-- Written instruction --
Count the lines in the entries below that contain the string "resolution". Give only the number.
____
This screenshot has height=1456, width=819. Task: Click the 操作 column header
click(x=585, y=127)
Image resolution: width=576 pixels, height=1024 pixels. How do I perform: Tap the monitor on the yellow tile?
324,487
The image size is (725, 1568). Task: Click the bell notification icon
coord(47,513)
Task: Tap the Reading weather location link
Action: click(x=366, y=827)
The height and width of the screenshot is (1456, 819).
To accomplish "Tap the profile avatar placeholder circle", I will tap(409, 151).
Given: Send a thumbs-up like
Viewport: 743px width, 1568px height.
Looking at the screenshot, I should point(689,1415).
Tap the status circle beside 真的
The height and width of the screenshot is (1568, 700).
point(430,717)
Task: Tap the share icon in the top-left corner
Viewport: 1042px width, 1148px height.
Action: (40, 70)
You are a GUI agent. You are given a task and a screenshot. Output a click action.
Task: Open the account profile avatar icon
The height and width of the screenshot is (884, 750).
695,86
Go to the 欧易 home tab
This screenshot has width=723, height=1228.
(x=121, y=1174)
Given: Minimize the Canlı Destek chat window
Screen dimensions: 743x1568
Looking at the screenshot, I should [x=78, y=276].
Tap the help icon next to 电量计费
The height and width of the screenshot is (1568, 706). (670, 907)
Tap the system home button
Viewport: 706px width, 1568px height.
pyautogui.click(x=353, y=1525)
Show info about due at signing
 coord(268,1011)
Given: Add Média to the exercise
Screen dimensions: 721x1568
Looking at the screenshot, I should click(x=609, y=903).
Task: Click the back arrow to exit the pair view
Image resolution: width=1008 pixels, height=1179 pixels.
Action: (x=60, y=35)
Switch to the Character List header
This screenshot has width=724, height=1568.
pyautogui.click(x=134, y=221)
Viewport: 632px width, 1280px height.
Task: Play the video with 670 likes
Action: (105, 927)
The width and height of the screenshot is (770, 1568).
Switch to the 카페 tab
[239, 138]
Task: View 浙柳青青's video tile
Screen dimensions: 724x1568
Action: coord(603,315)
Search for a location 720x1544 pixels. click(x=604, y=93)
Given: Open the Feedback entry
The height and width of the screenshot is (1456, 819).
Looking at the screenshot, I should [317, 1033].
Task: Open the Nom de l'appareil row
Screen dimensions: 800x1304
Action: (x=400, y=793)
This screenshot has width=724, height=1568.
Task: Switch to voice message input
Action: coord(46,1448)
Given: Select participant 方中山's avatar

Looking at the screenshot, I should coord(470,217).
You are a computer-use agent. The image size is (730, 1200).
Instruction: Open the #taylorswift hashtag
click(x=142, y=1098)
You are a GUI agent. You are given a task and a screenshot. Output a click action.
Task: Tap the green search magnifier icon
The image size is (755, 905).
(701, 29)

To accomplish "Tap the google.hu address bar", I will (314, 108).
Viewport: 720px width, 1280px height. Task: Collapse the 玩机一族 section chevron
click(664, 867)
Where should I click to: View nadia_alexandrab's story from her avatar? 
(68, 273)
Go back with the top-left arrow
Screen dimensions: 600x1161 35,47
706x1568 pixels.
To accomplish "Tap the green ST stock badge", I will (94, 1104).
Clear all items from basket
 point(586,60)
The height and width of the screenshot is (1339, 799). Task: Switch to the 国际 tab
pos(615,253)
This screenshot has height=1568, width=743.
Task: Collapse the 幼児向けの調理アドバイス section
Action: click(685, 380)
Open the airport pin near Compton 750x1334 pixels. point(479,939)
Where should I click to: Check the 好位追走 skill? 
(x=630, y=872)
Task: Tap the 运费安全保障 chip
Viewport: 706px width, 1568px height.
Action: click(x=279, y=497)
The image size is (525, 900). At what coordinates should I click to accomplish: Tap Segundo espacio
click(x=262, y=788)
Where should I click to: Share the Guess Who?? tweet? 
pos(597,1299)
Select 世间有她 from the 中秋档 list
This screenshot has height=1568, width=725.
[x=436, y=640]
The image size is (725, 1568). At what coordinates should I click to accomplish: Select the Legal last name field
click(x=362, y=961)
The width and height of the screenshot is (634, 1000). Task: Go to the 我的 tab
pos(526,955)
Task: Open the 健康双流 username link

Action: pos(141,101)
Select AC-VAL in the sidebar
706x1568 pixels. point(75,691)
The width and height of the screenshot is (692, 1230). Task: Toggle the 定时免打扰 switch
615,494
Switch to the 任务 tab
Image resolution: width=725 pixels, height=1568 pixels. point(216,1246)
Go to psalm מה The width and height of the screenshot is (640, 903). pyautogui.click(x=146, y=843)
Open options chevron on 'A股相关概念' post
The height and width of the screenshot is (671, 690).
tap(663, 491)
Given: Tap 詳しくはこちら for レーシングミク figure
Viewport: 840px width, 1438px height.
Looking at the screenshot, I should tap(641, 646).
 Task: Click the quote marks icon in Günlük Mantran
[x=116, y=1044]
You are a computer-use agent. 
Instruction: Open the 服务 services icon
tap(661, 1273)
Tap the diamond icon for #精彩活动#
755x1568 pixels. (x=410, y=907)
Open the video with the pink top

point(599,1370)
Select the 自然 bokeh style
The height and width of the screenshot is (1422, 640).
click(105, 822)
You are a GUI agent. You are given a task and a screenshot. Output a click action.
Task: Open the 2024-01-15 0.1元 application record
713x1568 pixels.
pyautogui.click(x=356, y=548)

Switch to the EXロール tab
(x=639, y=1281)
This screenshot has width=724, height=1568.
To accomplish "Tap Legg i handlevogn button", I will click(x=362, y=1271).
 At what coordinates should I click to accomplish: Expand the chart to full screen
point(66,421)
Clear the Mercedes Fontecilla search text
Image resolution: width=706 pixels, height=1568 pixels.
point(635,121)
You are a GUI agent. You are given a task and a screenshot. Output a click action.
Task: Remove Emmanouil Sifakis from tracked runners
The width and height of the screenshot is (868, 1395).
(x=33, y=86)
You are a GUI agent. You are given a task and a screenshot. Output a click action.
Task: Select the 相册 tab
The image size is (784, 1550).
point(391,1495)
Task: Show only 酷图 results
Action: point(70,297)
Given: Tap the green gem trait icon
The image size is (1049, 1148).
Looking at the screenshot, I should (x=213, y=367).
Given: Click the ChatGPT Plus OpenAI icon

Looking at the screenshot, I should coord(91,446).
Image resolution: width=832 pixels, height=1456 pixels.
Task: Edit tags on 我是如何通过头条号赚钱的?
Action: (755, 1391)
____
-- Reply --
5